交通機関の「計画運休」は、台湾などでは…


 交通機関の「計画運休」は、台湾などでは以前から実施されていたが、わが国の首都圏の交通網は大規模で複雑であるため、とてもかなわないと思っていた。ところが、昨年9月の台風24号や今回の19号の時に行われた。

 昨年はJR東日本が首都圏全路線の運行を午後8時以降取りやめ、私鉄も終電を繰り上げた。今年は半日全休という“本格的な”運休となったが、ともに大きな混乱はなかった。

 これは昨年が日曜日、今年は土曜日で、大半のサラリーマンが休みだったことが大きいだろう。東京都民は忙しい。従来は大雪の日でも、最寄り駅に早朝から張り付いて始発電車を待つ人などもいた。平日の計画運休であれば、どうだったか。

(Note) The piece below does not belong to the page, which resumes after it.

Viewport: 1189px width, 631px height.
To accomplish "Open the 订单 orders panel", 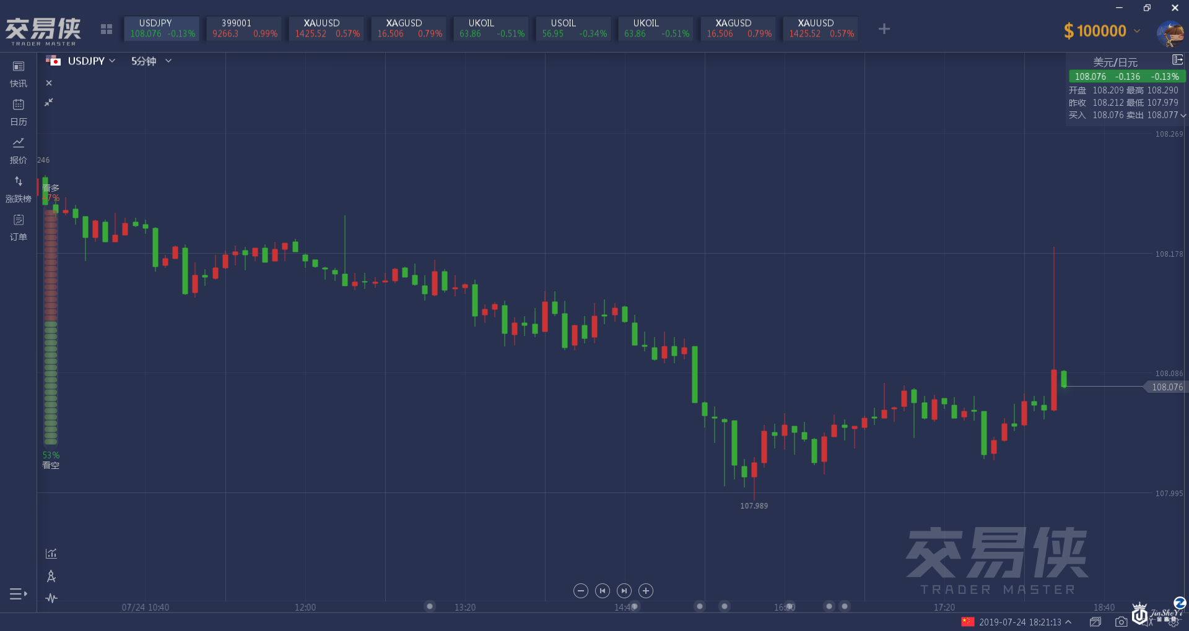I will point(19,227).

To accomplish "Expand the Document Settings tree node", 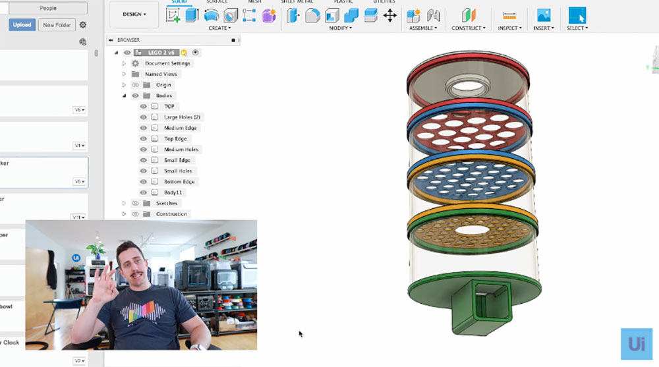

 ただ今回、交通機関がストップする中、デパートやコンビニなどが閉まり、娯楽施設の休業も周知され、JR渋谷駅前の交差点でも人っ子一人見られなかったという。都心で一斉に人の活動を止めるようにできたのは意外な感もし、大都市の別な一面を見せられた。

 都市工学が専門だった千葉大名誉教授の清水馨八郎氏は「自然災害の大きさは文明の規模の二乗に比例する。『まさかの時を考えろ』」と都市災害の危うさを訴えていた。今回のような事前の措置は「減災」の方法として有効だと分かった。

 所管の国土交通省も2回の計画運休で、都民の動向などデータを相当集めただろう。各交通機関はよく検討すべし。3回目の実施の時が勝負だ。